Greg referred to line 523 and found the spot he had forgotten to place the semicolon. One press of the keyboard and the semicolon was in its place. Greg clicked the compile button and after several seconds teh computer again returned its response.

7 errors

Greg's eyes widened in mild surprize. Should have seen it coming he figured. Fixing an error like a mising semicolon usually lead to the computer then finding every other error you had made. After several minutes spent going through the code, Greg was again ready to compile it.

Build Successful

At least it all worked this time, Greg thought. He had fogrotten about his tea while coding, but remember it now he took a sip. It was cold. Oh well, he could get another cup once he finished this section of code. All he needed to do was make sure it ran right.

Finding the icon represent the finished code, Greg double clicked it. A black box appeared on the screen showing the code was running. Awesome, thought Greg, now I can get that tea while this runs.

Segmentation Fault

The white words glowed on the black backgroud. The program stopped running and Greg stopped with his knees bent, halfway out of his chair. This was unexpected. Greg sat back down and closed the program before running it again. Same results.

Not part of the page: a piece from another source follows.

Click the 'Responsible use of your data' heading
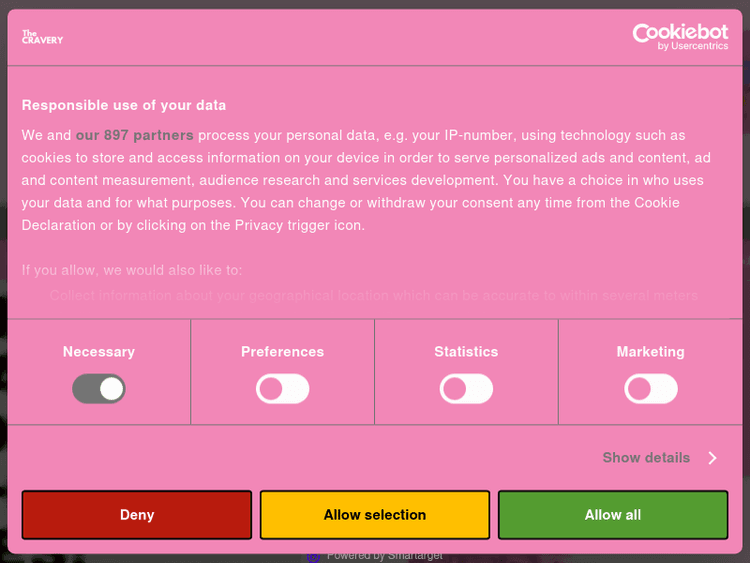 pos(124,105)
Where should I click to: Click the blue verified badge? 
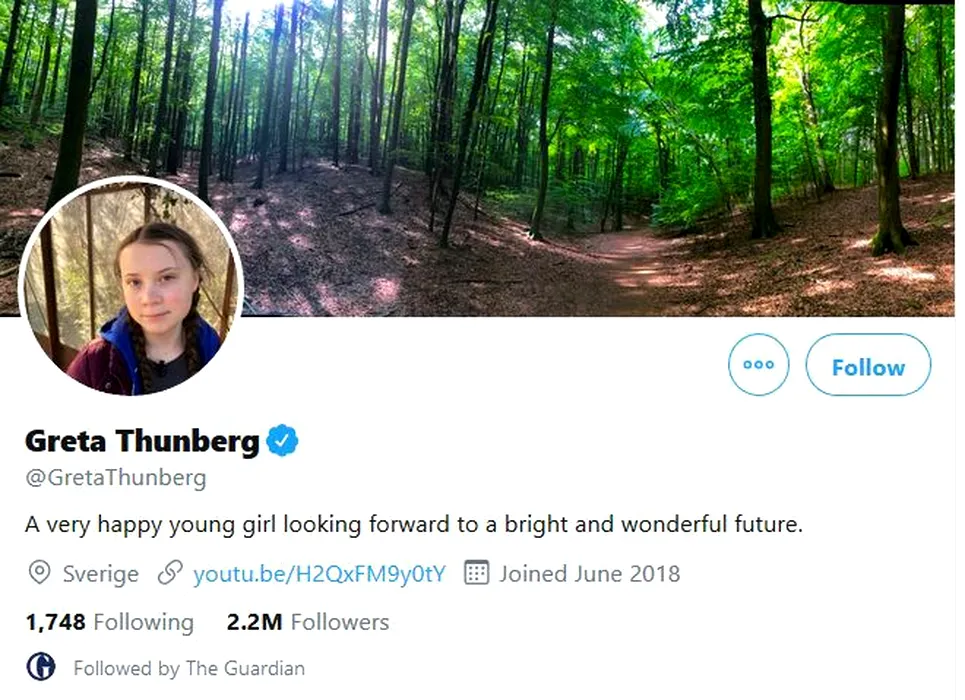pyautogui.click(x=282, y=440)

Referring back to the code, Greg began to mentally trace through it, following it as the computer would follow it. Something was causing the error, but what?

The minute hand on the clock ticket away. Greg ran his hand through his hair, unable to figure out what was wrong. Nothing seemed out of place, the code should work beautifully.

"Hey Dan," Greg called across the cubical wall. A voice floated back over the wall.
"What's up?"
"I've got a piece of code that isn't working and I can't figure out what is wrong. Would you take a look at it?"
"Sure, just email it to me and I'll see if I can find what's wrong."
"No problem."

Greg finally got his cup of tea while Dan looked at the code. When Greg made it back from the breakroom Dan had news for him. "I looked at your code and it looks good to me. I even tried running it and it runs fine on my system."
"Really? I'll try it again on my system then."

Segmentation Fault

"It still gives me a segmentation fault. Can I see it on your system?"
"Yeah, sure, come take a look." Greg walked around the cubical wall and found Dan sitting in front of his computer screen with Greg's code visible on the monitor. Greg took up a position looking over Dan's should and when Dan ran the code it ran flawlessly.
"I'll be damned, it must be something with my system."
"That's all I can figure," Dan replied, swiveling in his chair to face Greg. Greg reached over and clicked the button to run the code again, just to make sure it was working.